# ML: Movie Learning

We're going to do some form of movie text wrangling using Python. First, we need to collect some data.

## 1. Data Collection

### 1.1. The OMDb API

We're going to use the OMDb API, which is free once again (http://www.omdbapi.com/). To use it, you need to get an API key. You can get a free key, which limits to 1000 requests per day. More requests (and a poster API) are available if you patronize the OMDb Patreon. The OMDb website explains how the API works pretty well. We'll use the `requests` package to make calls to the OMDb API. 
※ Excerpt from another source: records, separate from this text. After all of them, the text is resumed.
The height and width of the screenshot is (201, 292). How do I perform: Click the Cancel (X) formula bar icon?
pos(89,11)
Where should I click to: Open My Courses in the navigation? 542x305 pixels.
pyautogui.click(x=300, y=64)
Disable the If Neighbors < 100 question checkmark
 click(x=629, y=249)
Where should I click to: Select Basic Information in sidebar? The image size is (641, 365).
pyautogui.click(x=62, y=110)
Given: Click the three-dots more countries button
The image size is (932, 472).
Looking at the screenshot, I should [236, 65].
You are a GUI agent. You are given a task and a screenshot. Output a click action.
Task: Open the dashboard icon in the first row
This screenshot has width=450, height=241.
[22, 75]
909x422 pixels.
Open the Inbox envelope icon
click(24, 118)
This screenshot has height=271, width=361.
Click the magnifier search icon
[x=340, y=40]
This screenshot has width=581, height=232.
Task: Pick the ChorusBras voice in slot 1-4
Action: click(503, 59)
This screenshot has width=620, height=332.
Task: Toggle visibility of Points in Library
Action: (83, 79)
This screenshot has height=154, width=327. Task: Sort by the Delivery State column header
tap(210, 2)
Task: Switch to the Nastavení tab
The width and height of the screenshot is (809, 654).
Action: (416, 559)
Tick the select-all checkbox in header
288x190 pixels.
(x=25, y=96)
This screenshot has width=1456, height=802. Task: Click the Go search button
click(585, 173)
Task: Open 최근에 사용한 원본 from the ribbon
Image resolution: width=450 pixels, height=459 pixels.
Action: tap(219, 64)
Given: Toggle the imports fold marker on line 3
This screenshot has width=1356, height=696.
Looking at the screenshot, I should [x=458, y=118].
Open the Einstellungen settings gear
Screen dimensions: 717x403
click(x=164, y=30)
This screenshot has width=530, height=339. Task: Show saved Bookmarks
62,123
There are two ways we can get movie data using this API, either by movie title or IMDb ID. We'll want to be able to handle either, as I have a feeling that it will be easier to get a random list of IMDb ID's than a random list of movie titles? It is also more exact to use ID's since movie titles aren't unique (e.g.,"The Mummy" can either refer to the Brendan Fraser masterpiece, or the Tom Cruise dumpster fire).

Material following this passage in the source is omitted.